* [Text section]
'''

Eight-year-old Anisa* lost her mother a year ago. Since she was close to her mother, Anisa went into a state of shock. Mostly she would remain silent, would not eat properly and almost every night she would scream during her sleep. Anisa obviously did not understand death and wanted to be with her mother because she believed that no one loved her the way her mother did.

Nine-year-old Talha’s* grandfather was his best friend. Living in a joint family setup, Talha was devastated when his dada died. When his grandfather was alive, Talha spent lots of time with him taking care of dada’s birds, eating their meals together and listening to bedtime stories. After his dada’s death, Talha* began to spend time near the bird cage or in his dada’s room. He would not let anyone touch his dada’s belongings. Eventually, Talha was unable to concentrate on his studies and his grades dropped in school.

When 12-year-old Affan* lost his only sibling in a road accident, the incident left an indelible impact on his mind. Without his elder brother, Affan became a recluse with frequent angry outbursts.

Qurrat Jibran, clinical psychologist and senior lecturer at the Department of Psychiatry at Ziauddin University explains that grief in children is different from adults. Children are unable to express their distress verbally but one can see changes manifest in behavioural and emotional responses that can vary depending upon the individual and the nature of the loss.

According to an article “Understanding Grief and Loss in Children” published by The American Counselling Association, grief is a never-ending process that takes time. When children lose a close relative, they may seem fine, at least initially, but some of them may gradually start exhibiting signs of grief.

Grief counselling can help children learn how to effectively deal with their emotions and heal from their pain

Elaborating on expressions of grief in children, Jibran says that a child may become irritable, overreact on trivial issues and begin to have difficulties with schoolwork. Other signs include angry outbursts, nightmares or sleep disorders, changes in eating patterns as well as loss of interest in activities that they were previously passionate about.

Children may also show disturbing behaviour towards people in their immediate surroundings. For example, when a child loses a close family member such as a grandparent or a single parent, they eventually become clingy with other family members. Since they develop feelings of insecurity, dependency on other members of the family may increase.

'''

* [Information]
'''

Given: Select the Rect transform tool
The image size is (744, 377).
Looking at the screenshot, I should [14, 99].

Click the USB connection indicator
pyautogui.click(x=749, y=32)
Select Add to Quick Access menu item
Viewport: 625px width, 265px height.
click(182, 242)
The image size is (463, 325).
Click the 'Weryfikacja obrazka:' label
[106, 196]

'''
'''

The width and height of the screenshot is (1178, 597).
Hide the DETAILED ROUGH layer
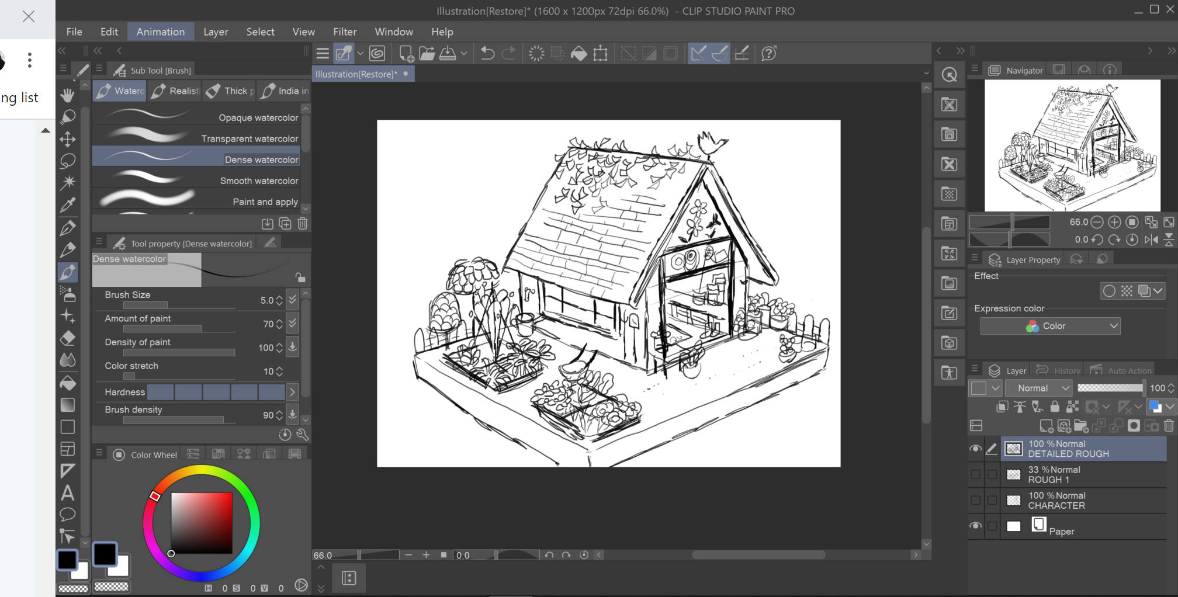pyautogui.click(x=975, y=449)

'''

* [Questions to answer]
A - Answer these questions using the text on grief in children:
(i) How old was Affan when he lost his only sibling?
(ii) At which university is Qurrat Jibran a senior lecturer?
(iii) Which organization published the article "Understanding Grief and Loss in Children"?
B - List the names of all the children whose stories appear in the text on grief in children.
C - Reproduce the portion of the text on grief in children starting with "Children may also" and going on through "family may increase.".

* [Responses by item number]
A -
(i) 12 years old
(ii) Ziauddin University
(iii) The American Counselling Association

B - Anisa, Talha, Affan

C -
Children may also show disturbing behaviour towards people in their immediate surroundings. For example, when a child loses a close family member such as a grandparent or a single parent, they eventually become clingy with other family members. Since they develop feelings of insecurity, dependency on other members of the family may increase.